韓国サッカー界を襲う八百長騒動。不正の裏にある3つの背景とは?<Number Web> photograph by Jang-Hun Kim/AFLO

2006年にはガンバ大阪とも戦いACLで優勝を果たした元Kリーガーのチョン・ジョングァン(当時、全北現代)が、遺書で八百長を認めて自殺。他にも多くの現役選手へと疑惑が拡大中である

韓国サッカー界がこれまで放置してきた影の部分。

 不正が起きた背景には、韓国サッカー界、ひいては韓国社会全体の暗い問題が影を落としている。

(1)選手引退後のセカンドキャリアの問題

 容疑者の中には、元選手のブローカーも複数存在する。彼らは、過去に韓国サッカー界が構築していた選手育成システムの強い影響を受けている。小学校の時点でサッカー(スポーツ)の道を選択すると、その後は平日の授業時間を利用して公式戦やトレーニングを続けた。

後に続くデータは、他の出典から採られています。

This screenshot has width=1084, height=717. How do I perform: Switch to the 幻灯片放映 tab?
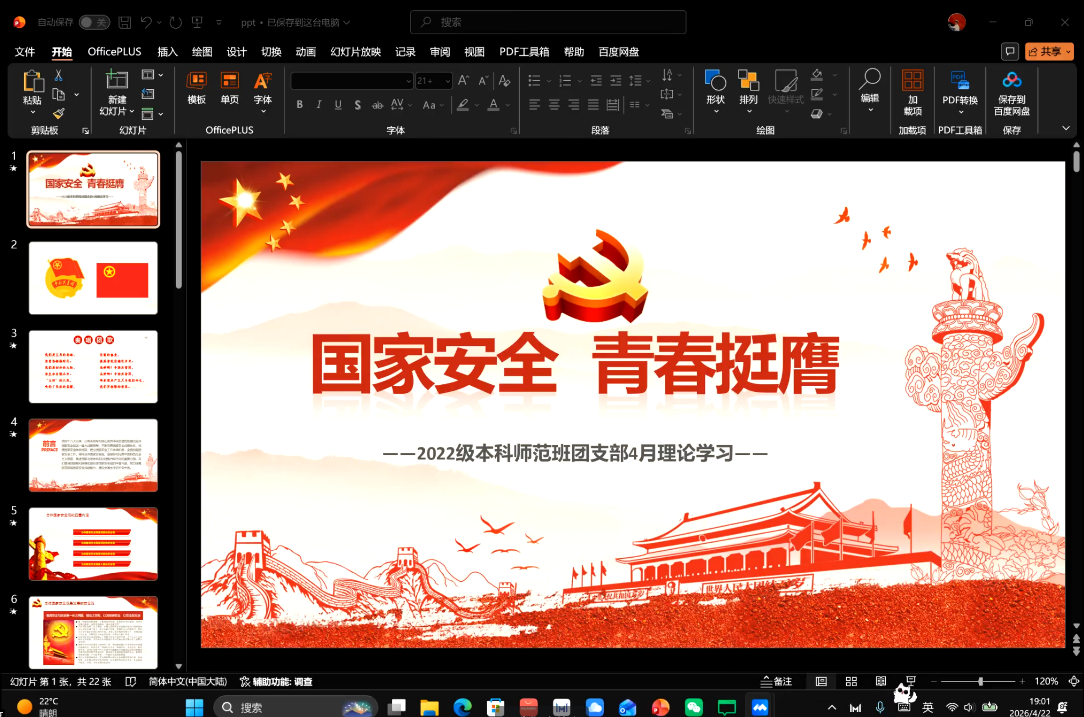355,52
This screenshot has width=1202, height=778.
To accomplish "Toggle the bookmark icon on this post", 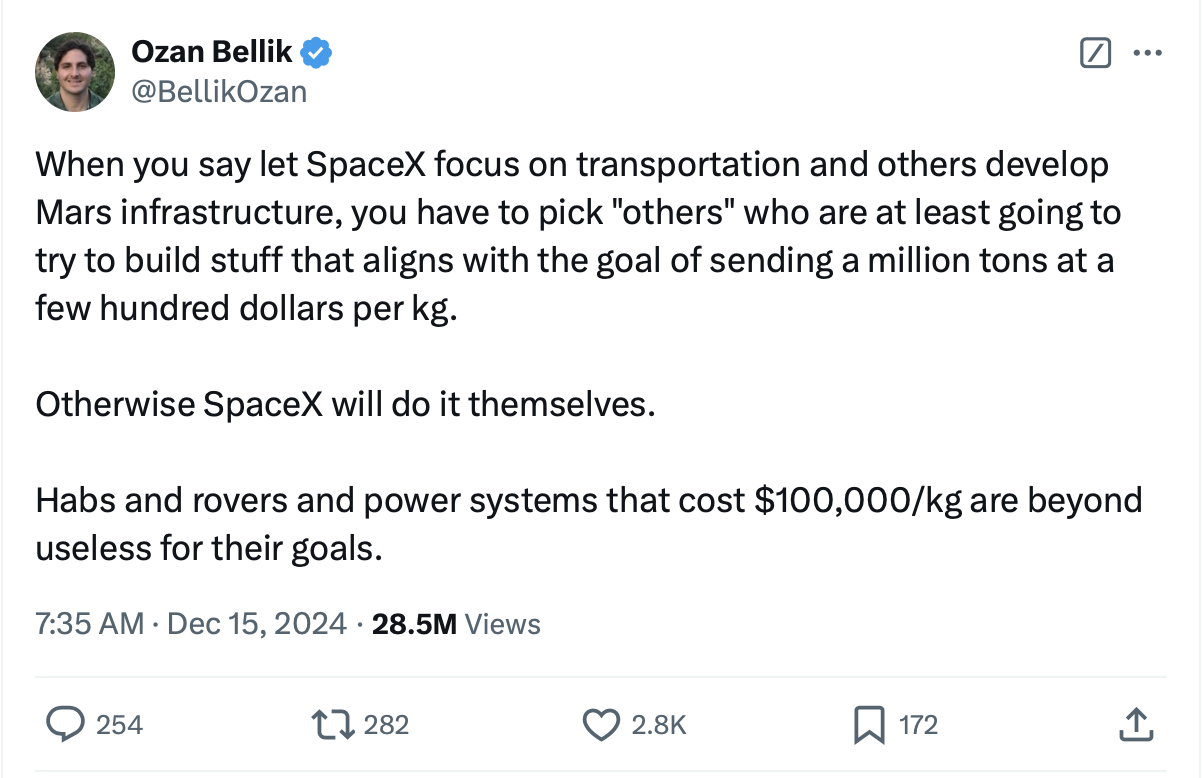I will (870, 724).
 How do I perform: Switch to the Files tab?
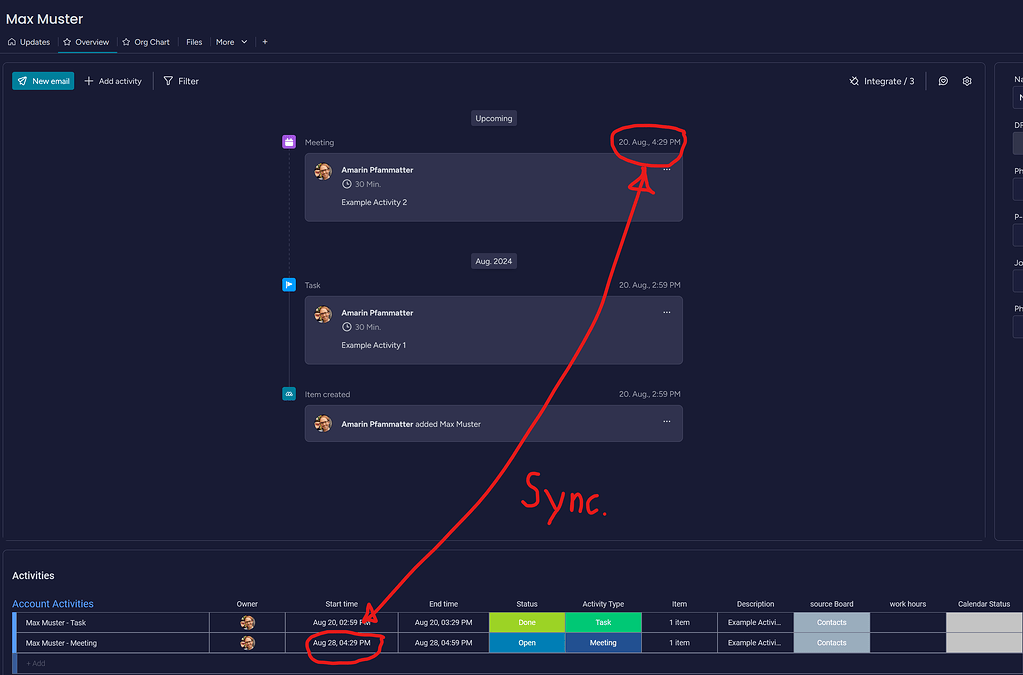(194, 42)
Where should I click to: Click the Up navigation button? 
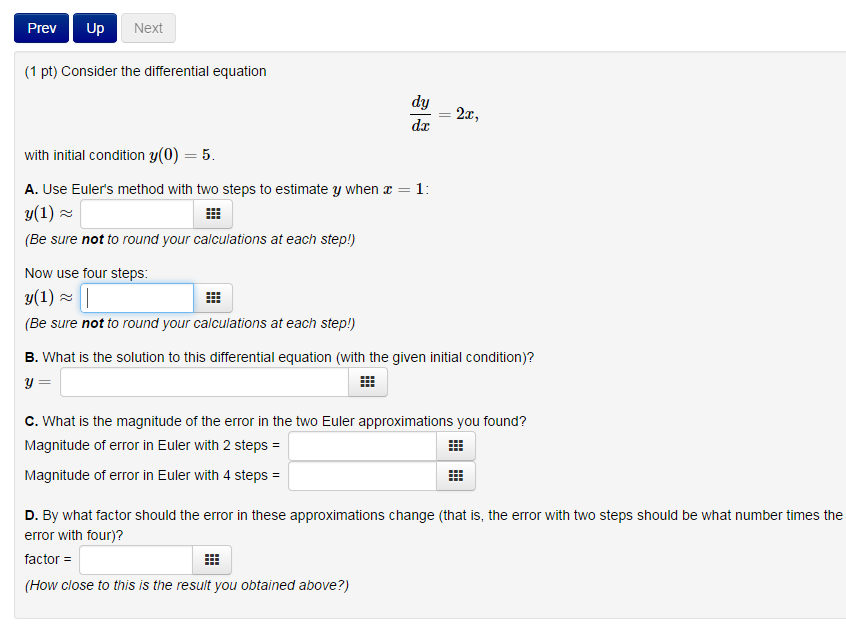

この生活を大学卒業時まで続けるため、ほとんど普通教育を受けないまま成人してしまう。すると、選手生活を離れた後にそこから生活を続ける手段を失うことが多い。パク・チソンも自伝で「韓国では若くして選手の道を退くと、闇の世界と繋がってしまう危険性がある」と警鐘を鳴らしている。事態の改善のため、大韓協会と政府は'08年より、「勉強するサッカー選手」の育成をめざす方針を掲げた矢先の事態だった。

(2)厳しい上下関係

 儒教の影響が強い韓国社会。ブローカーが高校・大学の同門の先輩だった場合、後輩に当たる現役選手は不正への誘いを断れないケースが多い。

(3)年俸格差

 Kリーグは'06年より、新人選手の最高年俸を一律5000万ウォン(約380万円)に設定した。低年俸選手は生活が苦しく、誘惑を断れない。

「選手は八百長を罪だとはっきり認識できずにいる」

 '97年フランスワールドカップアジア最終予選で日本とも対戦したベテランGKキム・ビョンジ(慶南)は、選手の心理をこう説明している。

「自分がもし、不正の誘いを受けたのなら、それに乗ってしまっていただろう。試合に負けるように仕組んだはずだ。選手は、八百長を罪だとはっきりと認識できずにいる。被害者が不特定多数だからだ。誰かを殴ったのなら、被害者がはっきりと分かる。しかし八百長事件はそうではない」

 8月10日に行われる日本との親善試合は、韓国サッカー界にとって重要な一戦になる。

 ビッグマッチである日本戦は、信頼回復の重要な機会だからだ。韓国国内では冷ややかな視線を浴びせられるだろうが、その分、かなりの意気込みで臨んでくるはずだ。